Die Berufung hatte Erfolg. Das Finanzgericht ging zwar - wie das Finanzamt - davon aus, daß in der Verpachtung des Fremdenheims keine Aufgabe des Betriebs im Sinne des § 16 Abs. 3 EStG zu sehen sei und demnach der Verkauf im Jahre 1953 eine Betriebsveräußerung (§ 16 Abs. 1 EStG) darstelle. Das Finanzgericht meinte aber, in dem Augenblick, in dem die Steuerpflichtige den Betrieb verkauft habe, seien der Pachtvertrag aufgehoben und die Steuerpflichtige wieder Inhaberin des laufenden Betriebs geworden. Sie habe den Betrieb demnach Anfang 1953 wieder eröffnet und dann verkauft. Wäre die Steuerpflichtige buchführungspflichtig gewesen, so hätte sie eine Eröffnungsbilanz aufstellen müssen. Jedenfalls müsse die Steuerpflichtige zur Feststellung eines Veräußerungsgewinns so behandelt werden, als ob sie eine Eröffnungsbilanz Anfang 1953 aufgestellt hätte. Diese Bilanz sei nach den allgemeinen Grundsätzen des § 6 EStG aufzustellen. Denn durch die Währungsumstellung sei der Bilanzenzusammenhang unterbrochen worden und die Wiederanknüpfung an die alten Werte vor der Verpachtung unmöglich geworden. Sonach seien die Gegenstände des Betriebsvermögens in der Eröffnungsbilanz mit dem Wiederbeschaffungswert (Teilwert) anzusetzen, der nach den gesamten Umständen dem Veräußerungspreis entspreche. Ein steuerpflichtiger Veräußerungsgewinn sei deshalb nicht entstanden.

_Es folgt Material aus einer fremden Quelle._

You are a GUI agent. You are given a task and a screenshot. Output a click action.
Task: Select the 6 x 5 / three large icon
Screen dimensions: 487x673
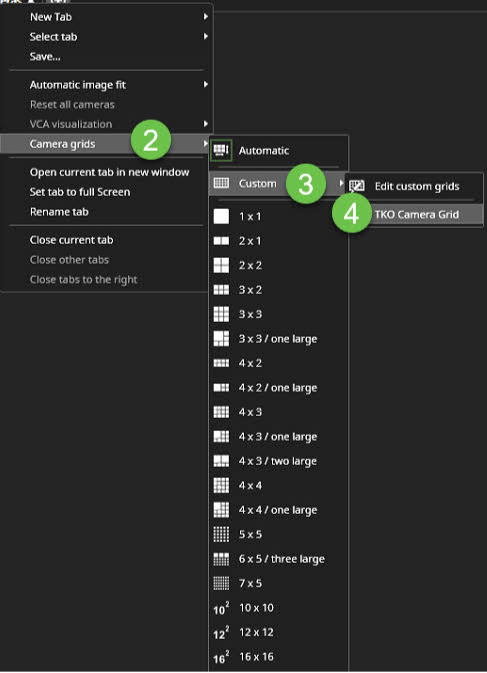tap(221, 559)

Der Bundesminister der Finanzen ist gemäß § 287 Ziff. 2 AO dem Verfahren beigetreten.
Der IV. Senat des Bundesfinanzhofs, der zunächst mit der Sache befaßt war, hat den Großen Senat angerufen, weil er hinsichtlich der zu entscheidenden Frage der einkommensteuerrechtlichen Behandlung des ruhenden Gewerbebetriebs von der Rechtsauffassung des VI. Senats wie sie in dem gemäß §§ 64 und 66 Abs. 1 AO für alle Senate bindenden Urteil VI 3/60 S vom 9. Dezember 1960 (BStBl 1961 III S. 155, Slg. Bd. 72 S. 422) niedergelegt ist, abweichen wollte, der VI. Senat aber der beabsichtigten Abweichung nicht zugestimmt hat. Demgemäß ist die Zuständigkeit des Großen Senats nach § 66 Abs. 1 AO begründet.
Entscheidungsgründe
Die Rb. des Vorstehers des Finanzamts führt zur Aufhebung der Vorentscheidung
Die Frage, ob und in welcher Höhe bei der Veräußerung eines verpachteten Betriebs ein Veräußerungsgewinn erzielt wird, hängt davon ab, wie einkommensteuerlich die Verpachtung eines Gewerbebetriebs zu beurteilen ist. Die Rechtsprechung hierzu hatte sich bis zum Ergehen des vorgenannten Urteils VI 3/60 S vom 9. Dezember 1960 wie folgt entwickelt:
Der Reichsfinanzhof hatte in seiner älteren Rechtsprechung die Auffassung vertreten, daß die Verpachtung eines Gewerbebetriebs regelmäßig noch nicht die Aufgabe des Betriebs im Sinne des § 30 Abs. 4 EStG 1925 (§ 16 Abs. 3 EStG 1934 ff.) mit der Folge der Versteuerung der stillen Rücklagen darstelle. Er hat daraus gefolgert, daß der Verpächter trotz des bestehenden Pachtverhältnisses weiterhin als Gewerbetreibender und seine Pachteinnahmen als im Rahmen eines Gewerbebetriebs erzielt zu behandeln seien (vgl. besonders die Urteile VI A 2239/30 vom 9. Dezember 1931, RStBl 1932 S. 625, und VI A 1634/32 vom 13. Dezember 1933, Steuer und Wirtschaft - StuW - 1934 Nr. 87).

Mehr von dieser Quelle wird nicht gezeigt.